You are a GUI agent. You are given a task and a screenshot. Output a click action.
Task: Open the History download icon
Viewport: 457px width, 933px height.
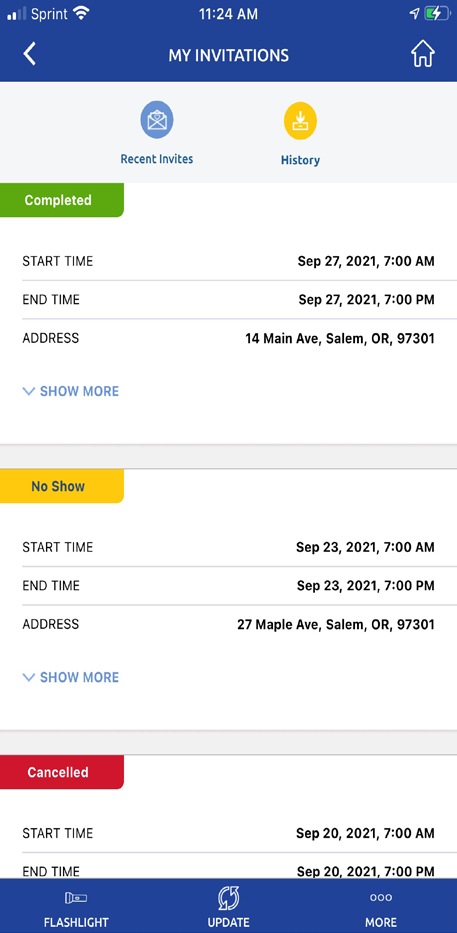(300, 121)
========================
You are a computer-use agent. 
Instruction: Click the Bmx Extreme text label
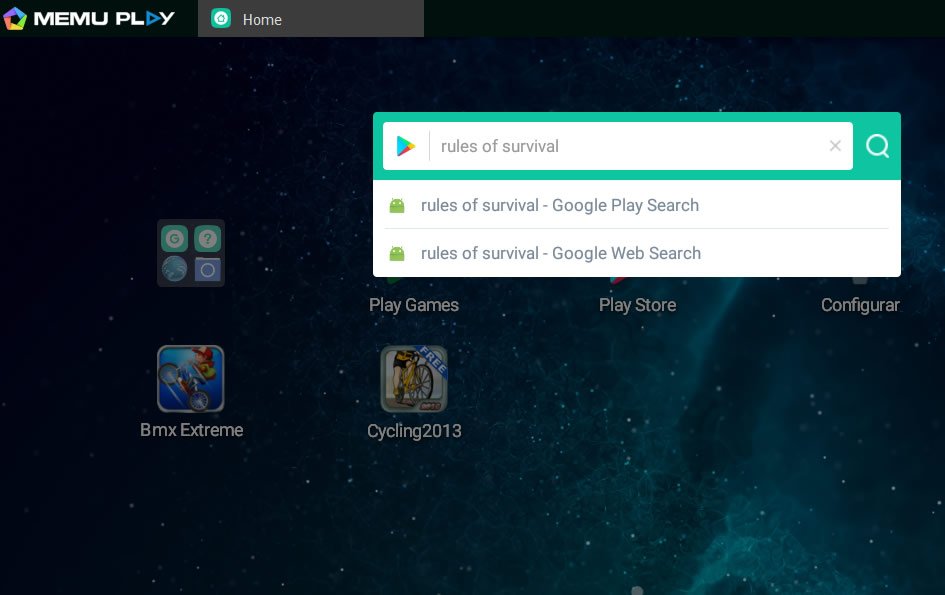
========================
**Requirement**
Format everything from the line containing "You are a computer-use agent." down to the line containing "Instruction: Click the Bmx Extreme text label" as a numbered list, leaving out any blank lines.

**Answer**
1. You are a computer-use agent. 
2. Instruction: Click the Bmx Extreme text label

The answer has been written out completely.